Гиршел подтвердил догадку друга кивком головы и посмотрел на лукаво улыбающегося Георгия. А затем пришпорил коня. Проехали подъем, Монахини свернули вправо. Как грачи, рассыпались они по остроконечному холму.

В гору подымались двадцать латных всадников. Поравнявшись с Георгием и его спутниками, они крикнули:

— Кто вы такие?

— Мы воины царя Георгия, — ответили все четверо. Всадники соскочили с коней и приветствовали друг

друга, после чего встреченные направились в Мцхету. Георгий продолжал беседу, прерванную Гиршелом.

— Если тебе нравятся красавицы под чадрой, то и старый пень Фарсман тоже твоей породы,

— Ты о чем, Георгий?

— Фарсман повадился в Мцхетский женский монастырь и обесчестил там немало красивых девушек. Дочь Шарвашисдзе прижила от него ребенка. А недавно он увлек девочку Фанаскертели. У нее ланиты цвета старинной слоновой кости, как раз такие, какие ты любить, Гиршел.

— Ну а дальше? — спросил Гиршел.

— А дальше ничего. Ты что думаешь, дорогой Гиршел, наши законы писаны только для глупцов? Умные устраиваются таким образом, что взамен их в ловушку правосудия попадают дураки. Католикос Мелхиседек запрыгал, как стрекоза, требуя для преступника самой суровой казни.

Царь пришпорил коня. Гиршел не выдержал, спросил:

— Ну, а что ты сделал, Глахуна?

— Что я смог сделать?

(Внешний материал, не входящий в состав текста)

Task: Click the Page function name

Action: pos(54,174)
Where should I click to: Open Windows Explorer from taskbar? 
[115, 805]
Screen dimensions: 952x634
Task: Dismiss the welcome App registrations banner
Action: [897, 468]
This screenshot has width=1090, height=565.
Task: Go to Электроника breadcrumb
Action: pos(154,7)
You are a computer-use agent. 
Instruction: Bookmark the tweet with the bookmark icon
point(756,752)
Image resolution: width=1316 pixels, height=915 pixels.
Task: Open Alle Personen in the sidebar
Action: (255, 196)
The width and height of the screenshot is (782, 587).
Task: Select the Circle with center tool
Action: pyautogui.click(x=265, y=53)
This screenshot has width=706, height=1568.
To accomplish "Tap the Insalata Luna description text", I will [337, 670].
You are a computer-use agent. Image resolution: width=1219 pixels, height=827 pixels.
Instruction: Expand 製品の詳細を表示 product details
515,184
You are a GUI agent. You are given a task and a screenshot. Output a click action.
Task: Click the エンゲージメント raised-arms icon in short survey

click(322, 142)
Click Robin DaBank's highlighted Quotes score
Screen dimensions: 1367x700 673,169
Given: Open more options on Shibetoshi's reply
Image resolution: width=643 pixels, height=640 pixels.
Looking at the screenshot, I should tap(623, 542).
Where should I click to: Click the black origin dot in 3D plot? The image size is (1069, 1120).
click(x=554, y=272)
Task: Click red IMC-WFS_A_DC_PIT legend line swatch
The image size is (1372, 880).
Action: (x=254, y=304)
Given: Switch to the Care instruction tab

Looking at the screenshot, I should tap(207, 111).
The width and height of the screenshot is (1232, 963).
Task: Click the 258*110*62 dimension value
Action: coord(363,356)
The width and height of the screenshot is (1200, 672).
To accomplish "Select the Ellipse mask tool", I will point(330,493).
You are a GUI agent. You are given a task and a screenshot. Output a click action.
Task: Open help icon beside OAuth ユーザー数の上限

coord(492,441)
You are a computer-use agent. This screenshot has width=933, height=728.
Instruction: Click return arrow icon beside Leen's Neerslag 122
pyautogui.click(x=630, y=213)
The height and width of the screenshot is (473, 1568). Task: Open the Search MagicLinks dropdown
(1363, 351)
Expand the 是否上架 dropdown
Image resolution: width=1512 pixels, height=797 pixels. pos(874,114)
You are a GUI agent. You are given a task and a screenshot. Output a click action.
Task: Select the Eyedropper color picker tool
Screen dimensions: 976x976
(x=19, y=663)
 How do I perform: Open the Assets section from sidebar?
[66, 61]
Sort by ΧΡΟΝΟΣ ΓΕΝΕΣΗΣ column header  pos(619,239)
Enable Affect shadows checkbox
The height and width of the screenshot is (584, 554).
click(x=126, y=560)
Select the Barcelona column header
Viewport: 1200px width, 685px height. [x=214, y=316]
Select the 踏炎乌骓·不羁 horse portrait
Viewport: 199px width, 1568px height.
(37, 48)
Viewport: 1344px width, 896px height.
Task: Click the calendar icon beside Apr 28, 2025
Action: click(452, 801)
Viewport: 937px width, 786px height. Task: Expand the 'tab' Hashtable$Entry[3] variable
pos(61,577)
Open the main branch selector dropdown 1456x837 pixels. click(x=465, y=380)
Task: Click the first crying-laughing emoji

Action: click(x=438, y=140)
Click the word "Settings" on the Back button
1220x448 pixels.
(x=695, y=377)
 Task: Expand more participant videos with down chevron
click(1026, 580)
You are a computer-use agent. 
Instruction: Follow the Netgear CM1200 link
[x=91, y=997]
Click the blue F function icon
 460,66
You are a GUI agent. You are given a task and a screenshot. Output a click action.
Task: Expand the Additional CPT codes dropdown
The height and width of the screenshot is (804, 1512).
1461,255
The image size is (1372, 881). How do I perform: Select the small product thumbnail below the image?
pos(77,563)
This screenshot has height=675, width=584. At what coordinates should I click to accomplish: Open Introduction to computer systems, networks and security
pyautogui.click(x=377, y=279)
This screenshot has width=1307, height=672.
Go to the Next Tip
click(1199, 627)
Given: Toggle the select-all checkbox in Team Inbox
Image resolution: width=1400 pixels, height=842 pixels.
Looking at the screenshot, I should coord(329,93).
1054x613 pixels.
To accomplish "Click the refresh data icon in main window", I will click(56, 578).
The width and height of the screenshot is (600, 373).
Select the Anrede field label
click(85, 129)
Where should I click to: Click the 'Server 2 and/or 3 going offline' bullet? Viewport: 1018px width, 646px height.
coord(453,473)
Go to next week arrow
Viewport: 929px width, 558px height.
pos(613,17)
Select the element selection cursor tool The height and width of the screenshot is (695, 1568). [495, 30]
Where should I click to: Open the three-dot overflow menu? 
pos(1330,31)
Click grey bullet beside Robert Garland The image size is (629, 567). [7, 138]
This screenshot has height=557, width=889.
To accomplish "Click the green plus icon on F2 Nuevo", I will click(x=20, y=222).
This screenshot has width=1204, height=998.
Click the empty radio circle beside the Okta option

Не мог же я отрубить ему голову из-за какой-то девчонки. Звиад-спасалар сообщил мне, что Фарсману известны некоторые важные тайны и что мы должны их выведать у него. Мы и решили женить его, и знаешь — на ком?

Гиршел остановил коня:

— На ком?

— На Вардисахар, служанке твоей невесты Шорены. Я знаю, какой ты бабник: если ты увидишь эту женщину, ты, пожалуй, еще на год отложишь свадьбу.

Гиршел улыбнулся и легкомысленно спросил:, — А где теперь эта женщина?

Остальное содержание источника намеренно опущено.